Problem statement:
When the line with "Image resolution: width=638" comes up, set it down and every later line to the end of the data, exactly and without pictures.

Data provided:
____________________
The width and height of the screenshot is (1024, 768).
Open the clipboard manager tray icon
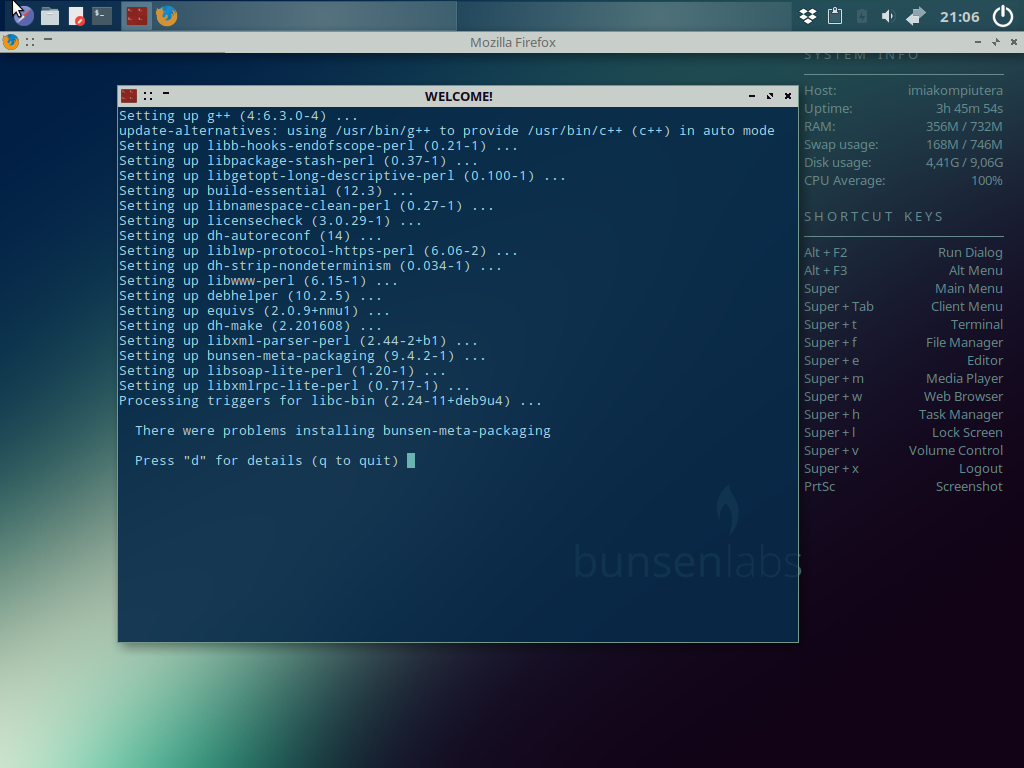pyautogui.click(x=835, y=16)
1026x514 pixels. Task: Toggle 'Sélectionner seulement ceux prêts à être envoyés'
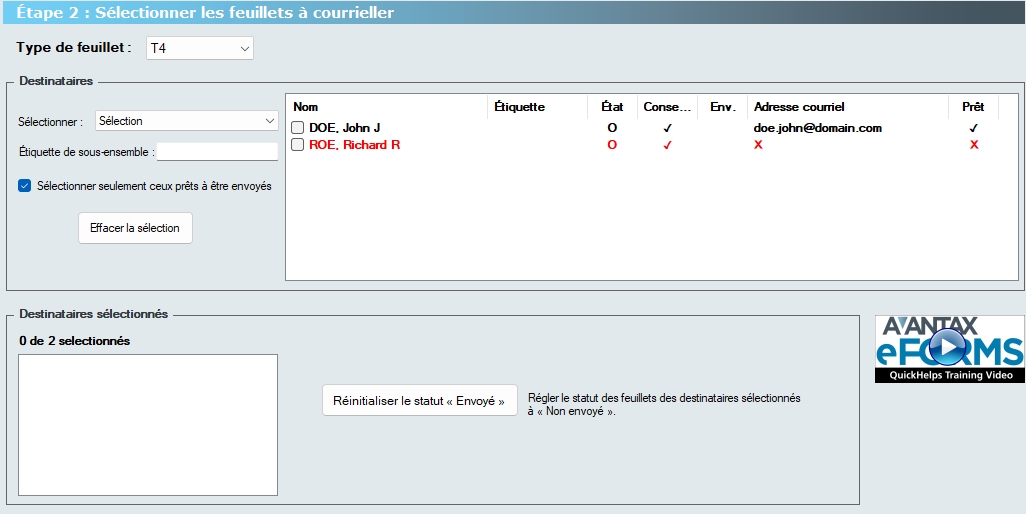[x=25, y=186]
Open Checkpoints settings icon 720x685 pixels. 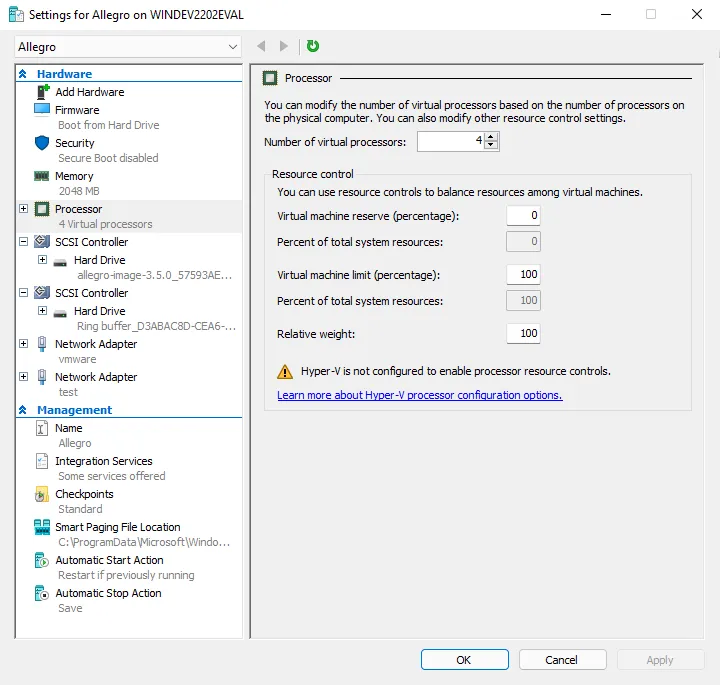[42, 494]
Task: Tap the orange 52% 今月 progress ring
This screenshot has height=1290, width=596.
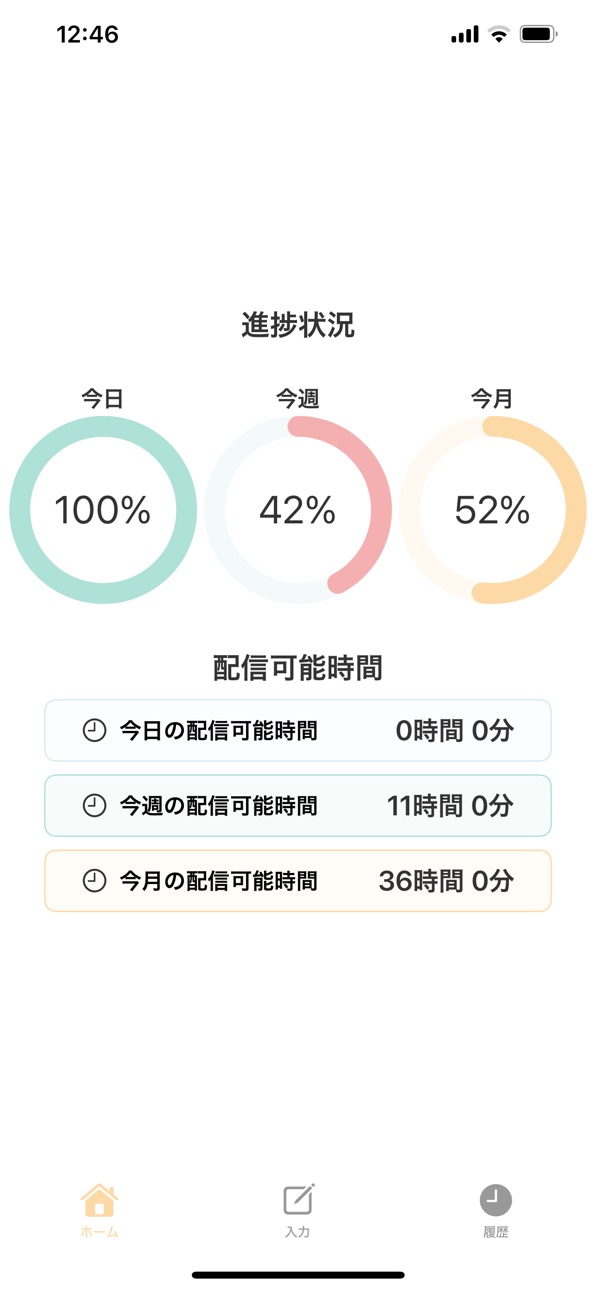Action: pos(493,510)
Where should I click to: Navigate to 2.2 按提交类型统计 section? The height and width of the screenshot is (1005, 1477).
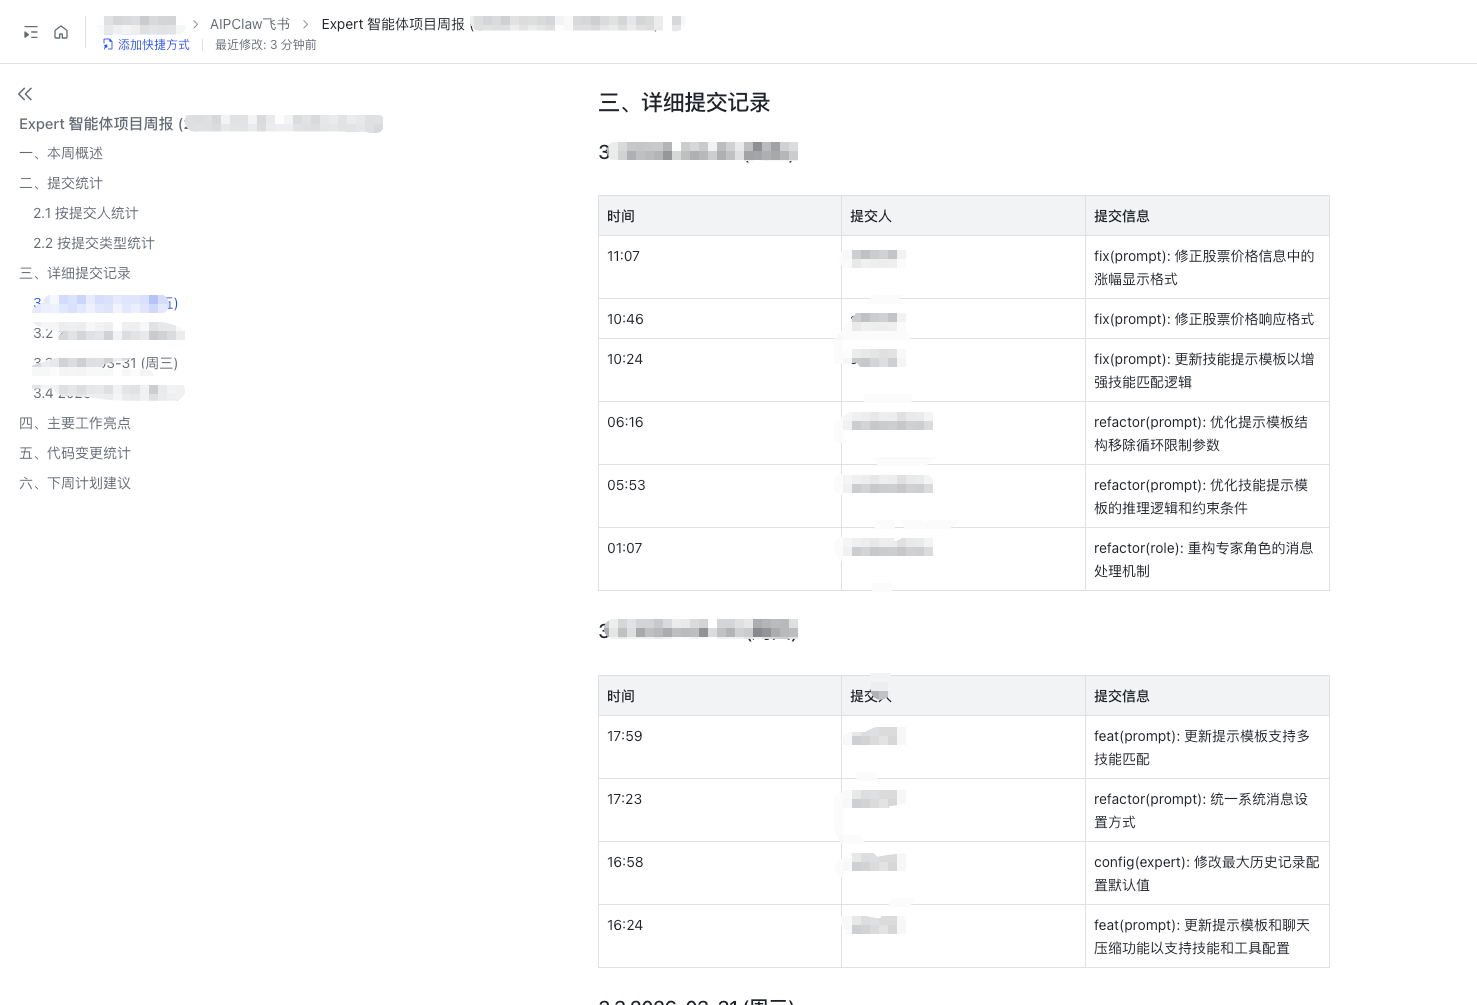[94, 243]
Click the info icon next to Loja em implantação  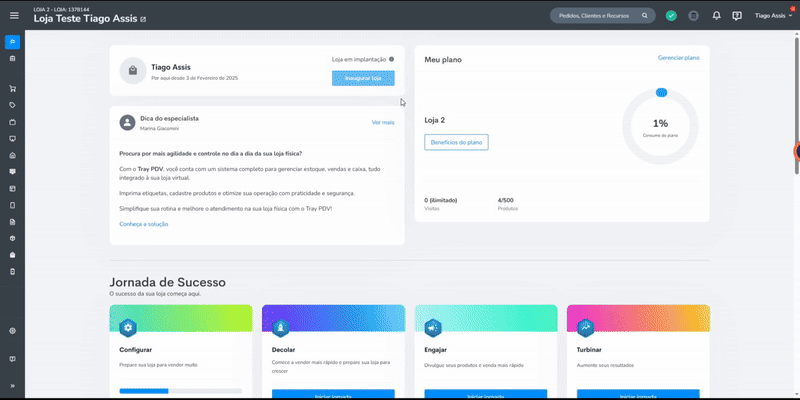[x=391, y=59]
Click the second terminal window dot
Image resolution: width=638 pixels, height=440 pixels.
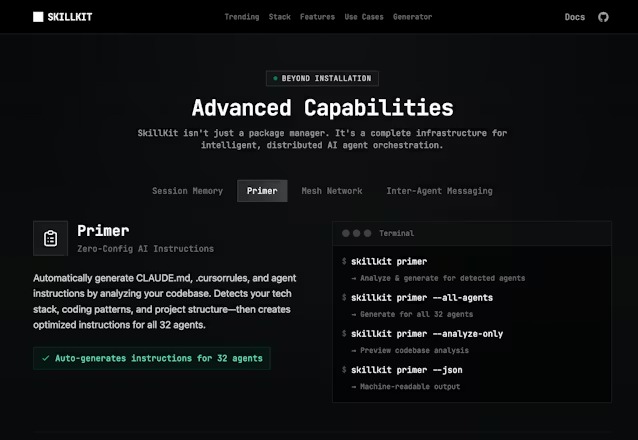[356, 233]
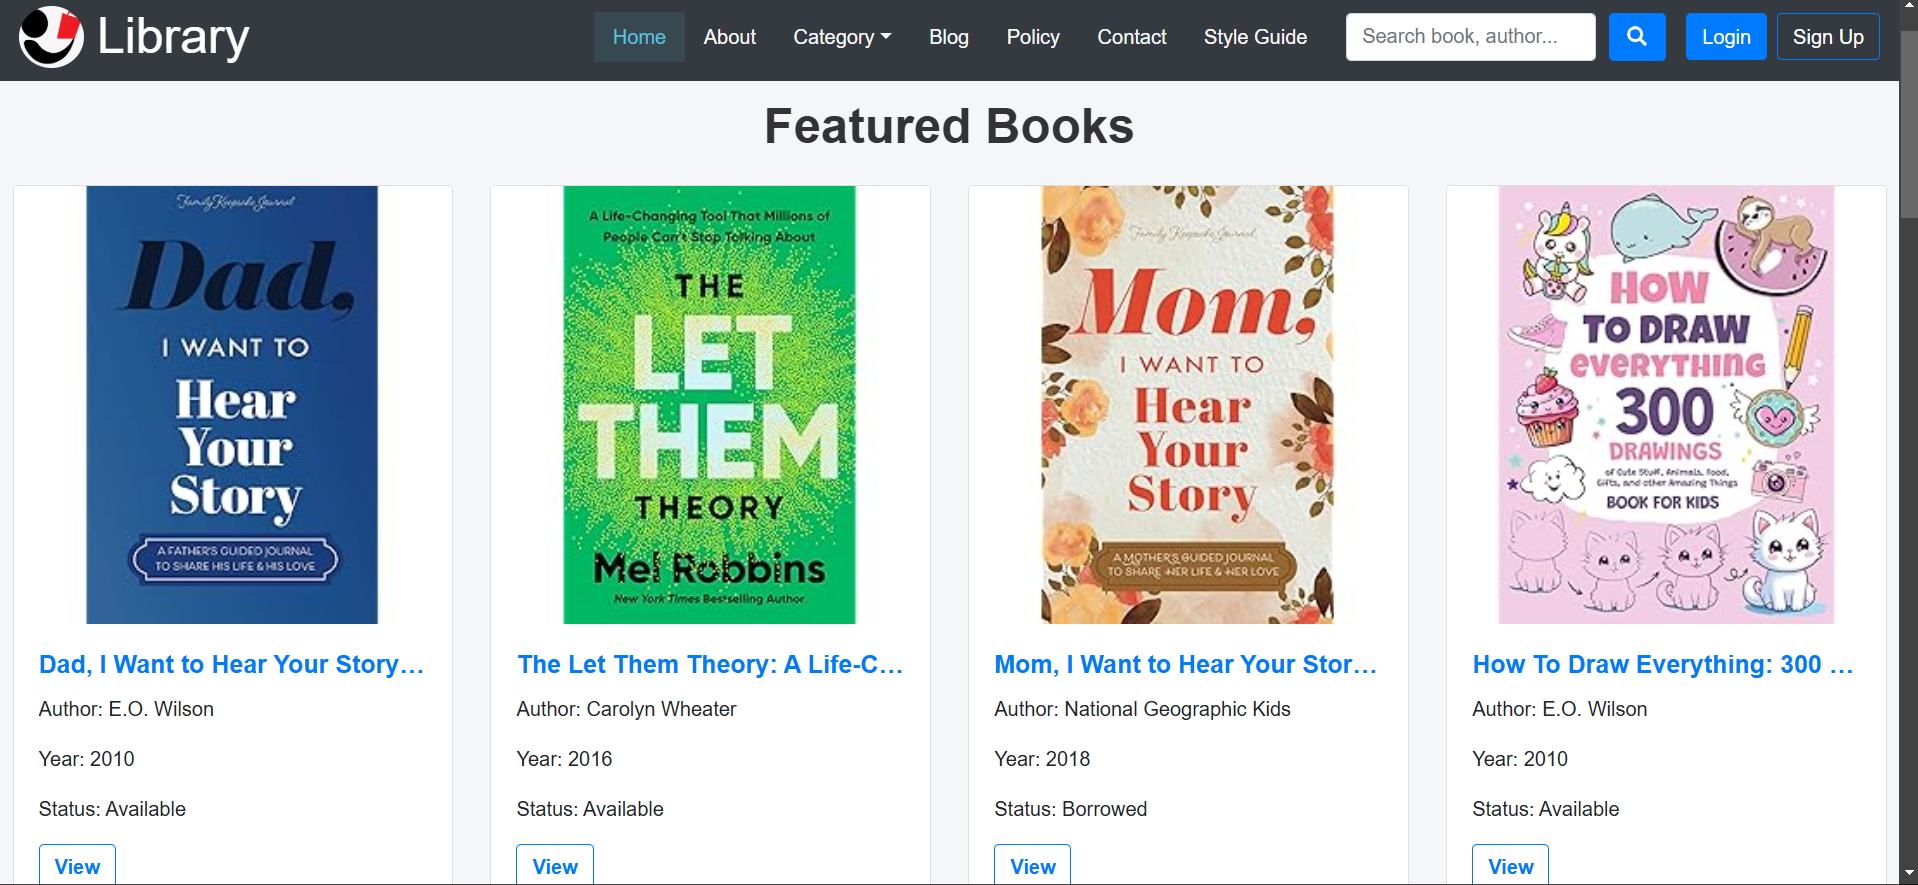Open the Dad, I Want to Hear Your Story cover
Viewport: 1918px width, 885px height.
pyautogui.click(x=232, y=405)
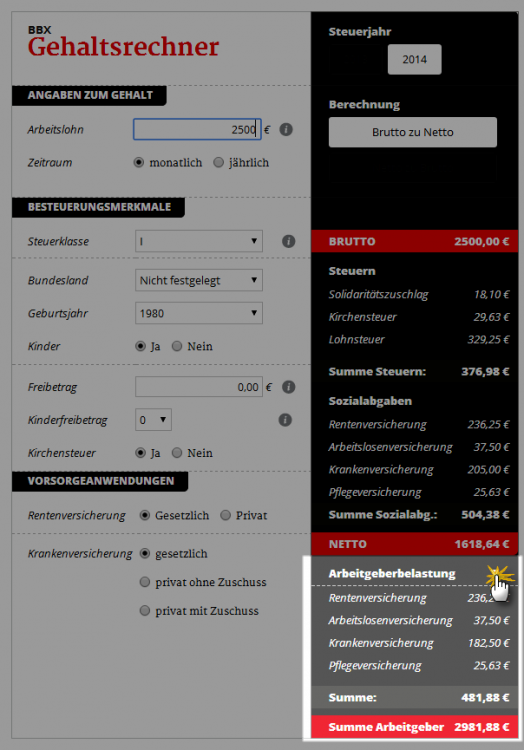524x750 pixels.
Task: Open the Steuerklasse dropdown
Action: (x=199, y=241)
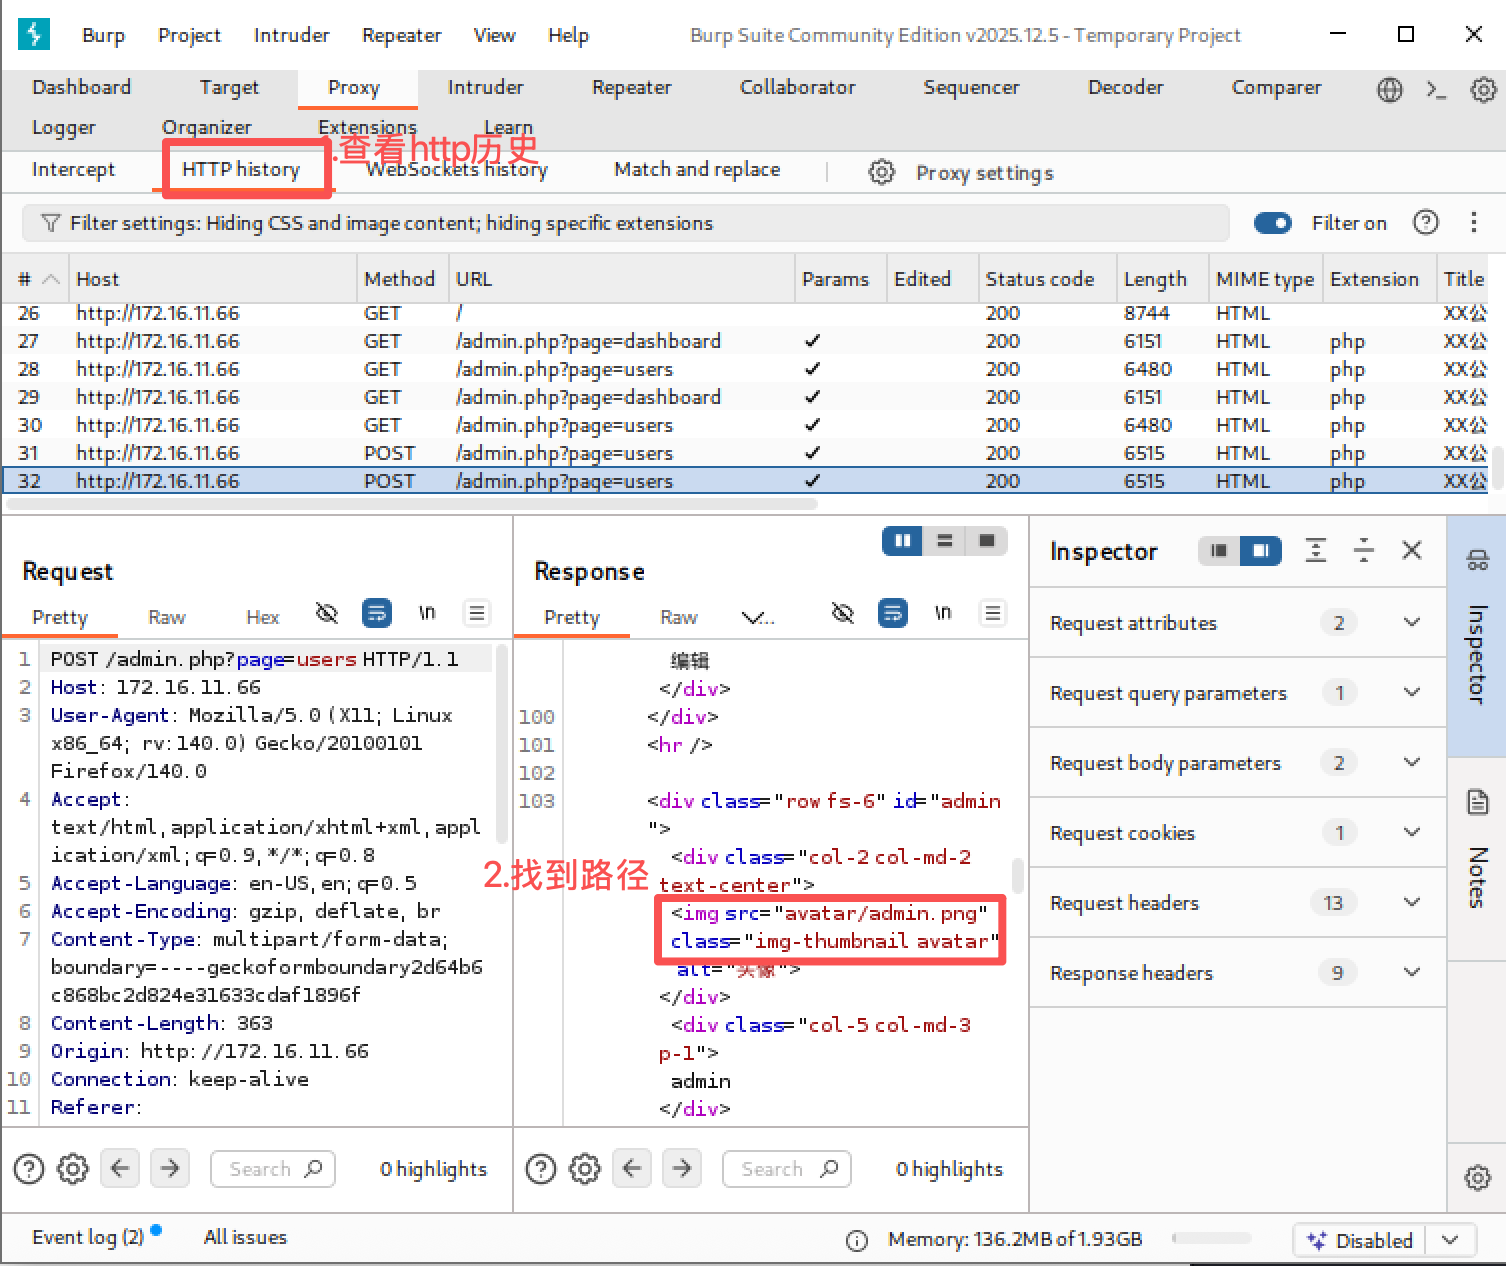Close the Inspector panel
Screen dimensions: 1506x1266
tap(1411, 550)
____________________
Response to the exercise:
Image resolution: width=638 pixels, height=440 pixels.
[356, 233]
Open the Dad, I Want to Hear Your Story cover
Viewport: 1918px width, 885px height.
pyautogui.click(x=232, y=405)
524x750 pixels.
Task: Open the Steuerklasse dropdown
Action: (x=199, y=241)
Close the Inspector panel
Screen dimensions: 1506x1266
tap(1411, 550)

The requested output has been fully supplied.